EXTRACTED RECORDS
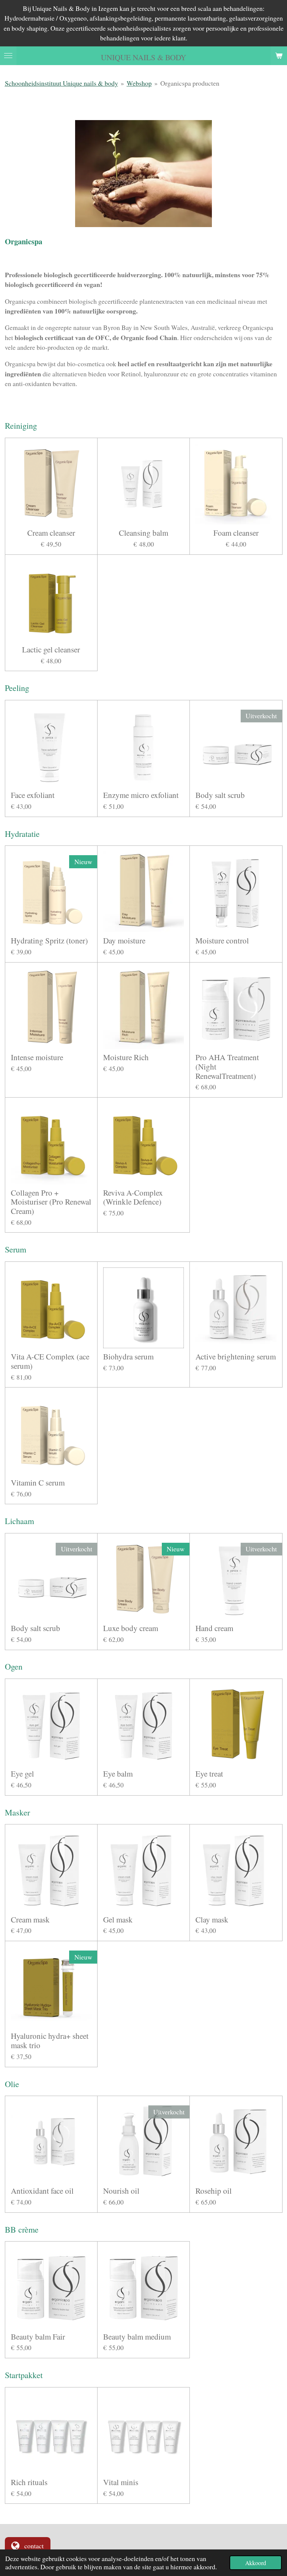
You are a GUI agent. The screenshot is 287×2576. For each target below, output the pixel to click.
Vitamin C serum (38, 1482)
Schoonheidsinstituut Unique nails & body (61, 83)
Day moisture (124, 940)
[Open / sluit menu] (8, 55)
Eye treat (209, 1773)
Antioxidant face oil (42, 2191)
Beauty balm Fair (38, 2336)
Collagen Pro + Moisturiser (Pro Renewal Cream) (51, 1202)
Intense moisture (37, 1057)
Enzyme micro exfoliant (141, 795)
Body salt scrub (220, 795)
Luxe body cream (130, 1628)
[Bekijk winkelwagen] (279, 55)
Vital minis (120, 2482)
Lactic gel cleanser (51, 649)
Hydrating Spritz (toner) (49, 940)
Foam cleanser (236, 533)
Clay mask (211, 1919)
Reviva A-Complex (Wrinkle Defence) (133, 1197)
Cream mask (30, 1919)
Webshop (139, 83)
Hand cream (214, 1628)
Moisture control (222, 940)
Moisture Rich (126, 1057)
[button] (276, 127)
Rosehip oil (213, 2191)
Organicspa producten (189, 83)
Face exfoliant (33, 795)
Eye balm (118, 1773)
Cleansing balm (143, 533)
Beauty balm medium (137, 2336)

* * *

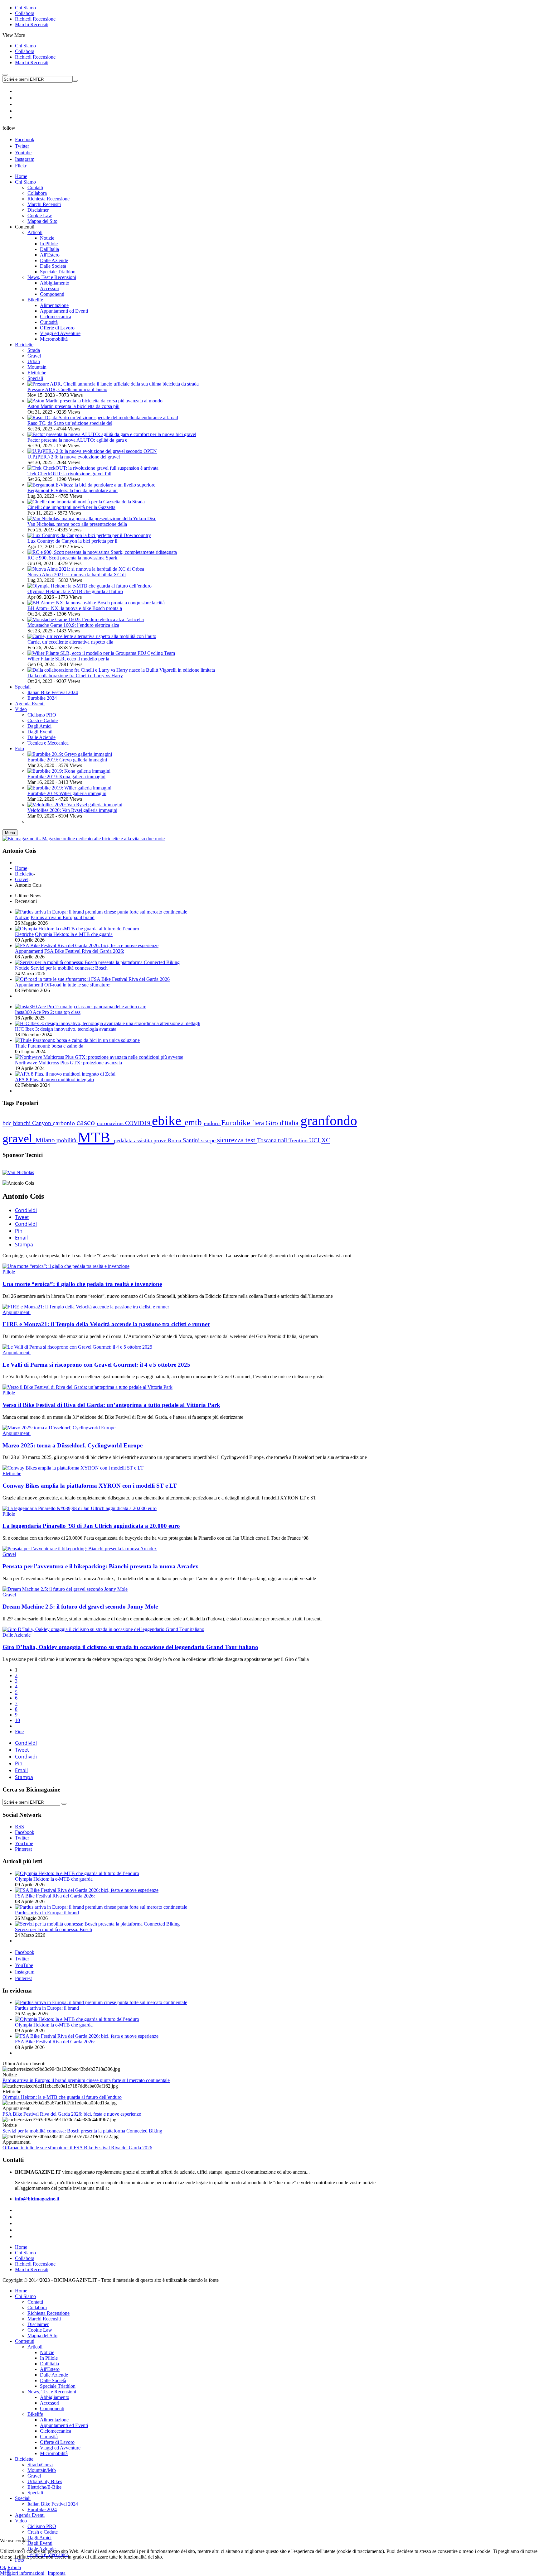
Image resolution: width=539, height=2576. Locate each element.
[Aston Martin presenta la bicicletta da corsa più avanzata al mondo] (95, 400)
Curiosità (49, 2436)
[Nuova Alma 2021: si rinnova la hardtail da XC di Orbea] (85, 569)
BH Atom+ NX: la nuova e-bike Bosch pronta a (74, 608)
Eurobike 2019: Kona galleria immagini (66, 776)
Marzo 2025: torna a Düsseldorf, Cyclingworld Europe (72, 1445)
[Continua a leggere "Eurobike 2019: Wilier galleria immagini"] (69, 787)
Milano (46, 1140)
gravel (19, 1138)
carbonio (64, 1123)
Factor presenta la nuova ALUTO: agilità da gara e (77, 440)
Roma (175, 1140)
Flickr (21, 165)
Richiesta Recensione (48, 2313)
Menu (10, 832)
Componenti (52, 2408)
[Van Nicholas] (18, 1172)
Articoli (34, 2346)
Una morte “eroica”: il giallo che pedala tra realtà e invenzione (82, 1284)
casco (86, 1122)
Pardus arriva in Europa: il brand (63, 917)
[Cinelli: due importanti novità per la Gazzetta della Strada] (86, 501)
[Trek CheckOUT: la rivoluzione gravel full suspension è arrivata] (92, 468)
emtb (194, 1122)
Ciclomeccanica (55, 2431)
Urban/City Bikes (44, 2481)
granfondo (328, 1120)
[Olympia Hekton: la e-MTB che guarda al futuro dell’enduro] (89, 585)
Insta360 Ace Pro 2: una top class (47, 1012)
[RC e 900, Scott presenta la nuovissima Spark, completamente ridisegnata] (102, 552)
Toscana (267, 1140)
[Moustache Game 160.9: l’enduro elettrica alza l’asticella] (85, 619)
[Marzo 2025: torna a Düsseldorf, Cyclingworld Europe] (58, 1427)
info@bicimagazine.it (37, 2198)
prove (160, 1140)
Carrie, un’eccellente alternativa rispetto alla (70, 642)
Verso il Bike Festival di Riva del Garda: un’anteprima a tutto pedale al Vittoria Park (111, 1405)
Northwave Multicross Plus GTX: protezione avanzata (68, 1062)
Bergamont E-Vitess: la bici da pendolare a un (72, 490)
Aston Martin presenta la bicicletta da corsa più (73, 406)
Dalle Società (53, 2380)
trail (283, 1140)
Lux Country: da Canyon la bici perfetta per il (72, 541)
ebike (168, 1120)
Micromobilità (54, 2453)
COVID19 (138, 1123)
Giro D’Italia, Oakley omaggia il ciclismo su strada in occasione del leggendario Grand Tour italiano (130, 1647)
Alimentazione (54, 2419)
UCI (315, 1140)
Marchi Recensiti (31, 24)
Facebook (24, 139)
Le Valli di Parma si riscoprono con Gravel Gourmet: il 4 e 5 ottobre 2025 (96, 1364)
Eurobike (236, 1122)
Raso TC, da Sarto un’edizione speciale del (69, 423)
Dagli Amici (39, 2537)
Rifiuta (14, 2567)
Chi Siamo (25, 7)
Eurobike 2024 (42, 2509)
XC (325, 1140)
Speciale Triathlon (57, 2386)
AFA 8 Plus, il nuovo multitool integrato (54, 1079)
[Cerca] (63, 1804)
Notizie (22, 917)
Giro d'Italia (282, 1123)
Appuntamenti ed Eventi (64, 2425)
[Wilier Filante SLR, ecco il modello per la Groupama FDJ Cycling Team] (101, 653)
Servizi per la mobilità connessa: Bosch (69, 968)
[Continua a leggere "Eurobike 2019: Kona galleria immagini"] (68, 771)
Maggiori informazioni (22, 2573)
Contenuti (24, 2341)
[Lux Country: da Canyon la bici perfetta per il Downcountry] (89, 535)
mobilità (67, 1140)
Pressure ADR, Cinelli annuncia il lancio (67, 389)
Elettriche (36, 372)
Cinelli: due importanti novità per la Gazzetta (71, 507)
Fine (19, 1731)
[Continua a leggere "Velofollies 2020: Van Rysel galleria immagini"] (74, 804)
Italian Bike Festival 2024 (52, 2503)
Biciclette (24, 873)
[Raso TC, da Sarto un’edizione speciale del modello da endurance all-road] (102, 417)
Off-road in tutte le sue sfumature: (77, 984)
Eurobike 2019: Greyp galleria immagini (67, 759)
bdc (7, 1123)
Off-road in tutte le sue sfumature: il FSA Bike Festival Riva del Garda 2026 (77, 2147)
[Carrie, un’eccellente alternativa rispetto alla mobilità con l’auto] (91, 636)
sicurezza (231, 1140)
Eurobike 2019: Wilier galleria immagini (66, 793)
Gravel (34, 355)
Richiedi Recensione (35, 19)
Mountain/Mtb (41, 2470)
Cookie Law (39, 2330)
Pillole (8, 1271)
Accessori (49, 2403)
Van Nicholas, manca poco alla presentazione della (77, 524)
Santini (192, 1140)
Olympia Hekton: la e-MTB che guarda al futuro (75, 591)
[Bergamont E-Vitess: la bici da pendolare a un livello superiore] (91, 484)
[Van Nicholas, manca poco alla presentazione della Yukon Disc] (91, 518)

* * *

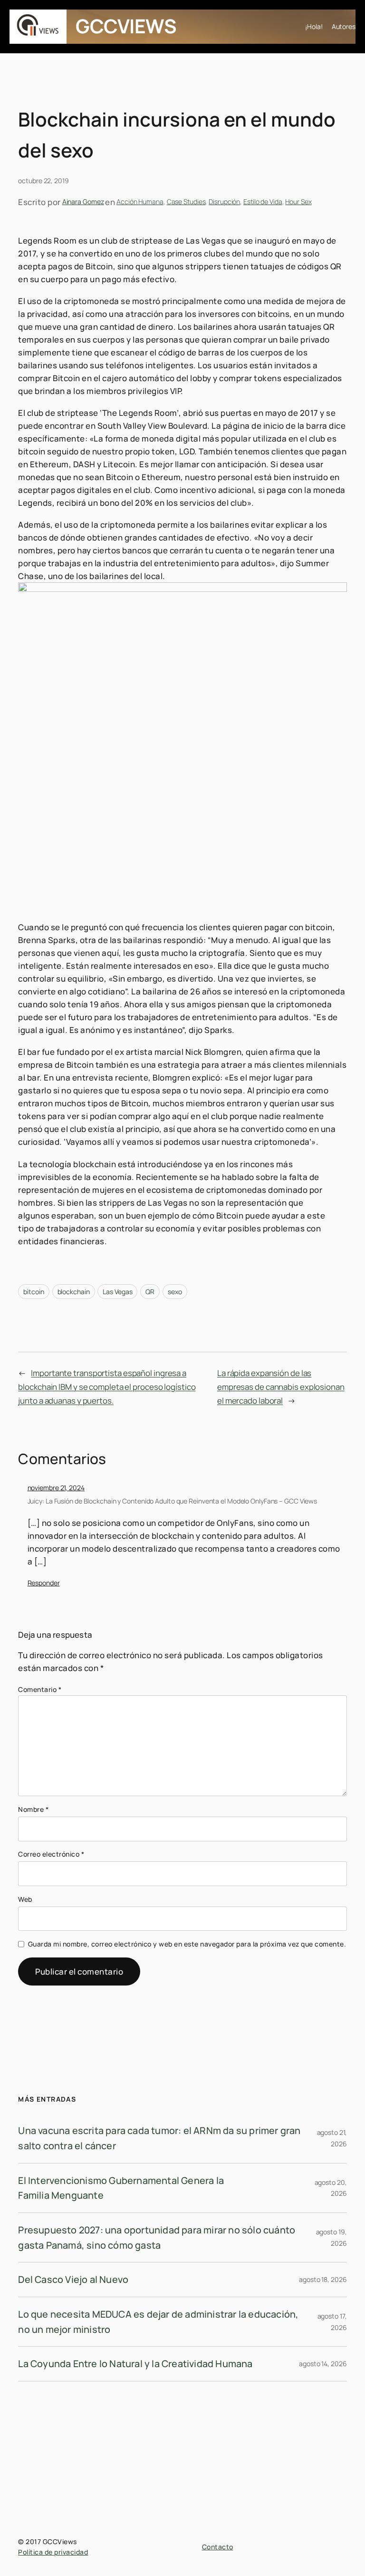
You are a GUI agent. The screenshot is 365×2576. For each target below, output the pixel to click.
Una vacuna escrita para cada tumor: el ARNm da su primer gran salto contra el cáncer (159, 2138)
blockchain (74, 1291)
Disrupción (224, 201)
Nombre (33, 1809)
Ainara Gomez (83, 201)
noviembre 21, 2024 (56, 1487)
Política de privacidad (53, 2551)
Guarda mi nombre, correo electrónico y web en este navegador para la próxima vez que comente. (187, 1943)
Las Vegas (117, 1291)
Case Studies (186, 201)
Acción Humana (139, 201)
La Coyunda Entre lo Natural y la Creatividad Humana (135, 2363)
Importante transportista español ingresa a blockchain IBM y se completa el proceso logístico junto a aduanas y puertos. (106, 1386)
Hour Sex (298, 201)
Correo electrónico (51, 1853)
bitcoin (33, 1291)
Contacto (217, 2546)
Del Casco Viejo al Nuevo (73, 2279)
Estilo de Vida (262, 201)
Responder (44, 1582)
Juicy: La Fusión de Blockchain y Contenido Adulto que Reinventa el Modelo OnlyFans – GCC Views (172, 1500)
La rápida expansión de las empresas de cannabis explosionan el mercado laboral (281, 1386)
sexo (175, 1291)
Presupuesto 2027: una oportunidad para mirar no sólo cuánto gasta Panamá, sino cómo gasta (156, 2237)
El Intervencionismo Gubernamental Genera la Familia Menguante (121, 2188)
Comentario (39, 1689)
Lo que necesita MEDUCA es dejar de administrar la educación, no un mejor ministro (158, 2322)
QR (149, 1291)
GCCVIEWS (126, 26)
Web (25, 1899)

WHAT TO PRODUCE
Write out every line from the entries where "Humana" appears.

RESPONSE
Acción Humana (139, 201)
La Coyunda Entre lo Natural y la Creatividad Humana (135, 2363)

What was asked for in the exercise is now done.